MR. MARSHALL: I think that the legislature should, sir. But I think, considering the legislatures, that we have to bear in mind that I know of no Negro legislator in any of these states, and I do not know whether they consider the Negro's side or not. It is just a fact. But I assume that there are people who will say that it was and is necessary, and my answer to that is, even if the concession is made that it was necessary in 1895, it is not necessary now be. cause people have grown up and understand each other.
They are fighting together and living together. For example today they are working together in other places. As a result of the ruling of this Court, they are going together on the higher level Just how far it goes—I think when we predict what might happen I know in the South where I spent most of my time, you will see white and colored kids going down the road together to school They separate and go to different schools, and they come out and they play together. I do not see why there would necessarily be any trouble if they went to school together.
MR. JUSTICE REED: I am not thinking of trouble. I am thinking of whether it is a problem of legislation or of the Judiciary.
MR. MARSHALL: I think, sir, that the ultimate authority for the asserted right by an individual in a minority group is in a body set aside to interpret our Constitution, which is our Court.
MR. JUSTICE REED: Undoubtedly that passes on the litigation.
MR. MARSHALL: Yes, sir.
MR. JUSTICE REED: But where there are disadvantages and advantages to be weighed, I take it that it is a legislative problem.

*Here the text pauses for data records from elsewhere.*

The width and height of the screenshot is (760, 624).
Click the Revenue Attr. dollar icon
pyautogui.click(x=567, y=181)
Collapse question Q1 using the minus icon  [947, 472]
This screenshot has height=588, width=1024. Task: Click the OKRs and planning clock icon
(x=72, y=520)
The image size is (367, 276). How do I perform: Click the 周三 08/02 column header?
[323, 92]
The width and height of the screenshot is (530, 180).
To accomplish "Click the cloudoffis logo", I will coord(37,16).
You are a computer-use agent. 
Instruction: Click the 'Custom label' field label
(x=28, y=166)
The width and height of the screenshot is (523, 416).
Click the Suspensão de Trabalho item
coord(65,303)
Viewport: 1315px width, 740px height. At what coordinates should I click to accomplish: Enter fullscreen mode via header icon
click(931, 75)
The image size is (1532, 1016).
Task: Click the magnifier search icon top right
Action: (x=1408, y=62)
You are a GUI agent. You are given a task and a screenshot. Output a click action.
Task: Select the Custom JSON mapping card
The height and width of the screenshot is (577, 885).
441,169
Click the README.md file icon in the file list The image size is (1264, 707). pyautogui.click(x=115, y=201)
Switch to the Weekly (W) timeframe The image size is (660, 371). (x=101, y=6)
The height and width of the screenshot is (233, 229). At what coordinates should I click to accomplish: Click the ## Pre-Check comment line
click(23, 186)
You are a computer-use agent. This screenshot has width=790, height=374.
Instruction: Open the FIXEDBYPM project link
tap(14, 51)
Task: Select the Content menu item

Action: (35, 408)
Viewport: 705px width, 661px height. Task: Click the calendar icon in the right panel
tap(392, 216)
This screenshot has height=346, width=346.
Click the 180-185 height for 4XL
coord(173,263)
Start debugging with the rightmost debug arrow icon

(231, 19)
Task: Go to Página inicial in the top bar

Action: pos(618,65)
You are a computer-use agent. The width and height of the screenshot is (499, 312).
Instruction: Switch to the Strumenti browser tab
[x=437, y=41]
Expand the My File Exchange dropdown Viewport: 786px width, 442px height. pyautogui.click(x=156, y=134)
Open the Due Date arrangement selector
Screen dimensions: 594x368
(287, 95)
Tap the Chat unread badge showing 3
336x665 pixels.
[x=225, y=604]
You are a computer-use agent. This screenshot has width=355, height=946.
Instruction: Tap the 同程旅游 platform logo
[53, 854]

MR. MARSHALL: Insofar as the State is concerned, insofar as the majority of the people are concerned. But insofar as the minority—
MR. JUSTICE REED: The states have the right to weigh the advantages and the disadvantages of segregation, and to require equality of employment, for instance?
MR. MARSHALL: Yes, sir.
MR. JUSTICE REED: I think that each state has been given that authority by decisions of this Court.
MR. MARSHALL: And some states have, and others have not. I think that is the main point in this case, as to what is best for the majority of the people in the states. I have no doubt—I think I am correct—that that is a legislative policy for the state legislature. But the rights of the minorities, as has been our whole form of government, have been protected by our Constitution, and the ultimate authority for determining that is this Court. I think that is the real difference. As to whether or not I, as an individual, am being deprived of my right is not legislative, but judicial.
MR. CHIEF JUSTICE VINSON: Thank you.
MR. MARSHALL: Thank you, sir.
[Whereupon, argument in the above-entitled case was concluded.]